E’ proprio così. La decrescita riguarda sia coloro che fanno autoproduzione e non dipendono più dal mercato, ma anche chi imposta una politica industriale diversa. Un esempio? Ci sono industriali che hanno prodotto una pompa per pompare acqua dal sottosuolo, che funziona trasformando l’energia del sole in energia meccanica, senza consumare energia elettrica, neanche con il fotovoltaico. Questo significa ridurre l’impatto ambientale, sviluppare la tecnologia che crea occupazione e che riduce i costi. La nostra scelta strategica è questa: indirizzare gli stili di vita e lo sviluppo tecnologico nella direzione di ridurre gli sprechi, senza aumentare la produttività.
Le società civili sono sempre più avanti rispetto alle scelte della politica e dei governi. E’ ottimista comunque?
Rispondo “gramscianamente”: con il pessimismo dell’intelligenza la situazione è grave. Serve l’ottimismo della volontà per cambiare la realtà.
Nei circoli del Movimento della decrescita felice stanno emergendo tante buone prassi. Quale vuole ricordare?

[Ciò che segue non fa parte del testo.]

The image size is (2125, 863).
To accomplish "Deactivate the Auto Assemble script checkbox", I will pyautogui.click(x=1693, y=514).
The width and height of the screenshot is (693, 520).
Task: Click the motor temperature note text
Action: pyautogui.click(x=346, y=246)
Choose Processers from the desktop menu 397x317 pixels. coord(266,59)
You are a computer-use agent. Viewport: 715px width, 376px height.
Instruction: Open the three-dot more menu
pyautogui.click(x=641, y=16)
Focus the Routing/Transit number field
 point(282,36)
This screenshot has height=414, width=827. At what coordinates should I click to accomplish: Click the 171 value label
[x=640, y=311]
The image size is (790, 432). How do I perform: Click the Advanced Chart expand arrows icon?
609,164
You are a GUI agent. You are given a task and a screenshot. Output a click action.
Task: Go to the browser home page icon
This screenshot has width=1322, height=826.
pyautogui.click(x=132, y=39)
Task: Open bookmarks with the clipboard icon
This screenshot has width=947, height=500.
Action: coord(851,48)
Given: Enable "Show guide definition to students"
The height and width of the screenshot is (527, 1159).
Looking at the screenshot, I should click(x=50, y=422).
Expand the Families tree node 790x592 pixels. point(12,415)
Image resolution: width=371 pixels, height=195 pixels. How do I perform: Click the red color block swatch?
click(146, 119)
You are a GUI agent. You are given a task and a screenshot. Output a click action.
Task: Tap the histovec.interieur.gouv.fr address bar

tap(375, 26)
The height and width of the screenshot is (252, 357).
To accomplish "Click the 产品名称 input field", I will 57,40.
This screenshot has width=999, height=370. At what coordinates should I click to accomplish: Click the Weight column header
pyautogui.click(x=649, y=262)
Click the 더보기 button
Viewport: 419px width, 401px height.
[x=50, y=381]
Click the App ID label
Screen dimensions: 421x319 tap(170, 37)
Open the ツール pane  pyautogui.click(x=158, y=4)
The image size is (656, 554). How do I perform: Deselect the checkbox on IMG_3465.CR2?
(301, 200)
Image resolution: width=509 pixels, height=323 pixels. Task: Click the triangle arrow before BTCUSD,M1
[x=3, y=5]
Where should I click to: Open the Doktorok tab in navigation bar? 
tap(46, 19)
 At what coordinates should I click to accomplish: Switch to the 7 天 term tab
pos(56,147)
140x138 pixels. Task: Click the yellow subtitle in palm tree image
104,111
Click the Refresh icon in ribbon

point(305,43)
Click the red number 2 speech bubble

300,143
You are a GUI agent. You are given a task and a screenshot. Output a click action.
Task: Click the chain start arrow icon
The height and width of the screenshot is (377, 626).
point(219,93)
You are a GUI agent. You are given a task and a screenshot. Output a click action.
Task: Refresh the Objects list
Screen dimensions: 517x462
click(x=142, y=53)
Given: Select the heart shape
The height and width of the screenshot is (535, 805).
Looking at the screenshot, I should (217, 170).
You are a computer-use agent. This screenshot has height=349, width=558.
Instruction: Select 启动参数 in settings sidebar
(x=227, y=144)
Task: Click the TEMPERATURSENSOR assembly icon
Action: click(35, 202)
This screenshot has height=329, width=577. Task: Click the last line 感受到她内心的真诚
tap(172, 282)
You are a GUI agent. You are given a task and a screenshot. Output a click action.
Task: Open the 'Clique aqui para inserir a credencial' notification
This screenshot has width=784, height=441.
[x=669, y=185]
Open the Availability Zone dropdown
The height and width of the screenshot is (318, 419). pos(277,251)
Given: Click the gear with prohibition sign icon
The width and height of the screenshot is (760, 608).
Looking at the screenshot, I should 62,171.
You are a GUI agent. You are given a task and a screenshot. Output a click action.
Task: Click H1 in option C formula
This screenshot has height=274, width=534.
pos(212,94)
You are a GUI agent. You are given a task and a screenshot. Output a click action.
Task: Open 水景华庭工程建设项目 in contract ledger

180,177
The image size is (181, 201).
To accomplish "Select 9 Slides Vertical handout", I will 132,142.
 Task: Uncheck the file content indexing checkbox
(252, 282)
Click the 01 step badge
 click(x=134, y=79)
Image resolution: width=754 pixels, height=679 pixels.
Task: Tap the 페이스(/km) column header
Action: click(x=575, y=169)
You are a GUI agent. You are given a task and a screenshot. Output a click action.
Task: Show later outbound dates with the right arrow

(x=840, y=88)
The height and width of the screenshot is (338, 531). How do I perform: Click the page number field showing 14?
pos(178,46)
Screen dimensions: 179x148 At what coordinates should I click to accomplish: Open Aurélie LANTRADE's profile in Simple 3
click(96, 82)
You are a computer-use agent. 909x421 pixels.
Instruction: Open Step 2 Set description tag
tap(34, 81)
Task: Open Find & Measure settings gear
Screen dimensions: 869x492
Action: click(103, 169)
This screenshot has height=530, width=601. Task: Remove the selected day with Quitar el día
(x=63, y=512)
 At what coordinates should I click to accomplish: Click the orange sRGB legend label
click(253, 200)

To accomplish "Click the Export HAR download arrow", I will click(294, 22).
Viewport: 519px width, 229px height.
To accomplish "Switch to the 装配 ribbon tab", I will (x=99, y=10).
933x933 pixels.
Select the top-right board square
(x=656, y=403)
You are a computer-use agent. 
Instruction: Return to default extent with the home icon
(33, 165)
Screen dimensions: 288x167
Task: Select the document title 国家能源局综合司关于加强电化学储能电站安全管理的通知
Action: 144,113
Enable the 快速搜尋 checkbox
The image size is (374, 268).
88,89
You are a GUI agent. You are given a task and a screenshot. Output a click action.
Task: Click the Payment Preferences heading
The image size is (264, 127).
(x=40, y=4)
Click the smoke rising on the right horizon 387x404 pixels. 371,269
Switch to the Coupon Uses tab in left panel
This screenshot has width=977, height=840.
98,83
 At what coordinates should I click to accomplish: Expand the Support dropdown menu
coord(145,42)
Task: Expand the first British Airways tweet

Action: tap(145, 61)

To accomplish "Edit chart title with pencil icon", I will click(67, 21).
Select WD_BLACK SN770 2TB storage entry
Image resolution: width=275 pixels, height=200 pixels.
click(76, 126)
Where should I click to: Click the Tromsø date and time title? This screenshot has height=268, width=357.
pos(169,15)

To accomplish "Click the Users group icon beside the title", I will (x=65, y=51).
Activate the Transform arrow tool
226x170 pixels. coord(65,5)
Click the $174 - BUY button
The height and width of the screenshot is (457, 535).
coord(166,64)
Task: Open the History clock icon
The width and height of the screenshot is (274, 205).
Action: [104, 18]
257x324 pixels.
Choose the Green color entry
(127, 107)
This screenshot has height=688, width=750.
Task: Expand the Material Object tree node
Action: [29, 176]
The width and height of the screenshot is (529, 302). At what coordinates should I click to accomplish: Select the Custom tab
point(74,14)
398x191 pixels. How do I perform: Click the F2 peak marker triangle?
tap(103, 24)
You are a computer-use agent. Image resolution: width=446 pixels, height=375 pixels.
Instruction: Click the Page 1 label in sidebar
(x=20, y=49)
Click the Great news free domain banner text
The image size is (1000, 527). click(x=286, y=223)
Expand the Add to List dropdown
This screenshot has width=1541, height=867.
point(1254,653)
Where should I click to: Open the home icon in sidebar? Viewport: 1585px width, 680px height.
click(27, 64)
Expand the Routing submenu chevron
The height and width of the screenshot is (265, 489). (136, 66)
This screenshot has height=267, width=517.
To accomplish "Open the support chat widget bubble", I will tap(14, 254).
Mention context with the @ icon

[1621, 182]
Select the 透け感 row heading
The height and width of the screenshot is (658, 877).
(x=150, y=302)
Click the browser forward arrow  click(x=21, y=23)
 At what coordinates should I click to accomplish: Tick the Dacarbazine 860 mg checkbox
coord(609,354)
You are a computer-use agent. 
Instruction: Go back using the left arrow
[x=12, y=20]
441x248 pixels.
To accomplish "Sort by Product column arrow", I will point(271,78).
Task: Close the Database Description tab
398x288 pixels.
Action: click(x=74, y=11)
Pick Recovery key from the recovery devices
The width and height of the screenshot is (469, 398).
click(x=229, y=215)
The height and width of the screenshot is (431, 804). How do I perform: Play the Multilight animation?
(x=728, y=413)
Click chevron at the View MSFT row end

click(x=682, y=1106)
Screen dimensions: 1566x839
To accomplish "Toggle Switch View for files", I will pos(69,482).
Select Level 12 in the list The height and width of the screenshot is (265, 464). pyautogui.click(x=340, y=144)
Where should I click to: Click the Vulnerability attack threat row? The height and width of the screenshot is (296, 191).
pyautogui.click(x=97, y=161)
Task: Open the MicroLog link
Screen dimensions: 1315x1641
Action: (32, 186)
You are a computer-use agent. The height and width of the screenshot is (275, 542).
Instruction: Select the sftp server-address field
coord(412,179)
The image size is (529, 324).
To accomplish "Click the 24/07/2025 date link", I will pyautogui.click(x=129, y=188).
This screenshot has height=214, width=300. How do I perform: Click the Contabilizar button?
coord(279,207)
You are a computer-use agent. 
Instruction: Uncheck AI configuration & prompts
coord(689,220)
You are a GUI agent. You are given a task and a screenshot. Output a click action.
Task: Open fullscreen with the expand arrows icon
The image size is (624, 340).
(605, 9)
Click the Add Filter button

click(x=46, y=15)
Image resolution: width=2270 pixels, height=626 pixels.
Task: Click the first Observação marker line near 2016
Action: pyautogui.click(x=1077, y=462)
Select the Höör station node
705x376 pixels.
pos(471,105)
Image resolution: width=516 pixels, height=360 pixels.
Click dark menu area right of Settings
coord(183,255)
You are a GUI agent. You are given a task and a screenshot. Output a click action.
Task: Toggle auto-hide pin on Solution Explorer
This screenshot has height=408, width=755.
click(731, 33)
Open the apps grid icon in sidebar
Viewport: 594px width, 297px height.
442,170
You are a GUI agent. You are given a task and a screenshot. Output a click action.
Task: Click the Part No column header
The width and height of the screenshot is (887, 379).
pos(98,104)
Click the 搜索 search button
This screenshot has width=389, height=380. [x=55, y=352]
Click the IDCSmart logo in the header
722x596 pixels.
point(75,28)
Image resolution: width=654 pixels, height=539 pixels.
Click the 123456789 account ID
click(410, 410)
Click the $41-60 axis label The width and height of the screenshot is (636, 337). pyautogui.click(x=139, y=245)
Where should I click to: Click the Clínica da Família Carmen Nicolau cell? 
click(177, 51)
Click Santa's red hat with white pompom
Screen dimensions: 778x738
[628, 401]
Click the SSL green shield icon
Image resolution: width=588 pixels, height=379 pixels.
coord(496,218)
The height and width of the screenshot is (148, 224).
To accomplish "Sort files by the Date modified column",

Sì, tra le buone prassi c’è l’Università del saper fare a Roma, dove le persone re-imparano a fare le cose che avevamo perso attraverso l’autoproduzione. Sono tutti giovani, questo è l’aspetto importante. C’è un salto generazionale: i nonni insegnano e i nipoti imparano. I genitori sono stati bruciati intellettualmente dal mondo economico e hanno perso la cultura abituale delle nostre famiglie.
Qual è, in sintesi, il messaggio del suo ultimo libro? Perchè “destra e sinistra addio?”
Destra e sinistra sono due concretizzazioni storiche di due pulsioni opposte nell’essere umano: la pulsione all’uguaglianza e alla disuguaglianza; la pulsione alla collaborazione e alla sopraffazione. Queste due pulsioni storiche, precedenti alla destra e alla sinistra, queste ultime teorizzate per la prima volta durante la rivoluzione francese, hanno in comune l’idea che la crescita economica sia un fatto positivo. Si dividono sulla distribuzione della ricchezza monetaria prodotta dalla crescita. Storicamente ha vinto la destra, perchè è stata più capace di far crescere l’economia. Ma la sconfitta della sinistra non è la sconfitta della pulsione all’uguaglianza, è la sconfitta dell’interpretazione storica che la sinistra ha dato all’uguaglianza. E’ possibile oggi recuperare questa pulsione al di fuori dello schema della sinistra? Sì se saremo capaci di alcune cose da un punto di vista culturale: capire che l’equità non può restringersi agli esseri umani ma va estesa a tutti gli esseri viventi, non solo ai viventi ma anche alle generazioni future; in una società in cui tutti i bisogni sono stati appiattiti sul materialismo la forza rivoluzionaria maggiore è la spiritualità, che non è la religione, ma è intrinseca a tutti gli esseri umani. La religione è l’applicazione della spiritualità in persone che hanno la fede, cioè credere in qualcosa che non è dimostrabile. Se la fede non c’è senza la spiritualità, la spiritualità può esistere senza la fede. La spiritualità consiste nella capacità di non avere rapporti mercificati con le persone ma basati sul dono “donum” incondizionato, che non vuole compenso e sul “monus”, il legame sociale tra gruppi umani: se hai bisogno di un lavoro io lo faccio, poi quando avrò bisogno io me lo restituirai. Questo scambio non mediato dal denaro crea legami sociali.
Si può dire allora che Papa Francesco è un fautore della decrescita?
Il Papa fa la sua strada che si è incrociata casualmente con quello che facciamo noi. La strada del Papa è di dire che bisogna riportare l’equità tra tutti gli esseri viventi perchè il male che si fa ad un altro vivente ricade su tutti. Dice che sta finendo una epoca storica iniziata 250 anni fa con la rivoluzione industriale e che c’è bisogno di un nuovo inizio in cui si superi la mercificazione e si recuperi la dimensione spirituale e la dimensione di relazione basata sul dono. In questa enciclica il Papa è fautore di una nuova cultura che ha molti punti in sintonia con quello che noi sosteniamo. Speriamo in una presa di coscienza nel mondo cattolico. Stiamo facendo molti incontri, la dimensione spirituale e l’attenzione della base c’è.